But I took no joy in him being hurt, unless I was the one who did the hurting. He was part of my shrinking history and I clung to the battered remnants like an early morning wino and his last drops of rotgut.

I asked,

“How?”

Pause.

Stewart was trying to phrase it as delicately as he could, gave up, said,

“He was mugged.”

I nearly went,

“But he’s a priest.”

The awful fact wasn’t that priests were mugged in our new shiny country, it was that more weren’t.

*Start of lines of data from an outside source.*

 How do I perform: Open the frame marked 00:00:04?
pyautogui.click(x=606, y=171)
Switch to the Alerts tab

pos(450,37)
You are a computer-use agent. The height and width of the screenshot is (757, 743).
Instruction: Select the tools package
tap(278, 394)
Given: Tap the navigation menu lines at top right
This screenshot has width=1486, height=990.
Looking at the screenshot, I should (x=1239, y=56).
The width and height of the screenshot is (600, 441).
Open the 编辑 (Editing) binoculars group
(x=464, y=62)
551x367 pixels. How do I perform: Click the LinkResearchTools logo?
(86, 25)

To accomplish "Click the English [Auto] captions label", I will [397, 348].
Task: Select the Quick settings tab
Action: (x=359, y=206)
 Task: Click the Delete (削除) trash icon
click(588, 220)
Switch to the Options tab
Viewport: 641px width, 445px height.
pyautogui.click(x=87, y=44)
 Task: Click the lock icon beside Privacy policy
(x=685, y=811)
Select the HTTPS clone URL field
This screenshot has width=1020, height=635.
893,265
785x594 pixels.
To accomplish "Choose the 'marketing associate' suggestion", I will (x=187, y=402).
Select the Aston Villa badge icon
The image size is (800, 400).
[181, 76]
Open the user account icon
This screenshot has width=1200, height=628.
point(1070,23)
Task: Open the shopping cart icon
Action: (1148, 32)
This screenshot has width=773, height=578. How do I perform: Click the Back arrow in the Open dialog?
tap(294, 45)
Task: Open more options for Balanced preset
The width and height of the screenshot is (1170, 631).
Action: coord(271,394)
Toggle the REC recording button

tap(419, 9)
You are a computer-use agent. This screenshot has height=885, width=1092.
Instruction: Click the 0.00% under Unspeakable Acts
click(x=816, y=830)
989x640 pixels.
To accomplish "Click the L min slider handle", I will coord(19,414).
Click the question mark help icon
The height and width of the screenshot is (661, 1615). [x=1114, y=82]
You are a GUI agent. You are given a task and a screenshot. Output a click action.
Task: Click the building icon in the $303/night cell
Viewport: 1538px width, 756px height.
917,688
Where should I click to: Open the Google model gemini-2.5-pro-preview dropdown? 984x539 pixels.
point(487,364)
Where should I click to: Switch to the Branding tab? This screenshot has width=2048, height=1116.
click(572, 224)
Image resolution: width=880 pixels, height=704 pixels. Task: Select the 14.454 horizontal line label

Stewart said that Malachy was in UCHG, the University Hospital, in intensive care. I said I’d get up there straightaway. He said, hesitantly,

“Ah Jack, go easy.”

Then a thought hit me.

Hard.

Steel in my voice, stiffening my question, I asked,

“You think I did it?”

“Of course not.”

I eased, said,

“Well, least you think I have some standards.”

He shot back,

“If you mugged him, he wouldn’t be in the hospital.”

“What?”

“He’d be in the morgue.”

And he clicked off.

Reluctantly, I left Eyre Square. Was it my imagination or was the sun already receding? The recession was in full bite. We’d buried the Celtic Tiger ages ago. The papers carried daily dire forebodings of worse to come. The specter of emigration was looming all over again.

And yet.

A huge new outlet for TK Maxx had just opened. “Designer clothes at affordable prices.” The Grand Opening a week before, people had queued for seven hours. The line of recession-proof people had stretched from the statue of Liam Mallow, our Republican hero, past Boyles Betting Shop (free coffee for punters!) along Cuba’s nightclub pink facade, and of course the inevitable off-license (ten cans of Bavarian Lager for ten euros) to the very doors of the new shopping mecca.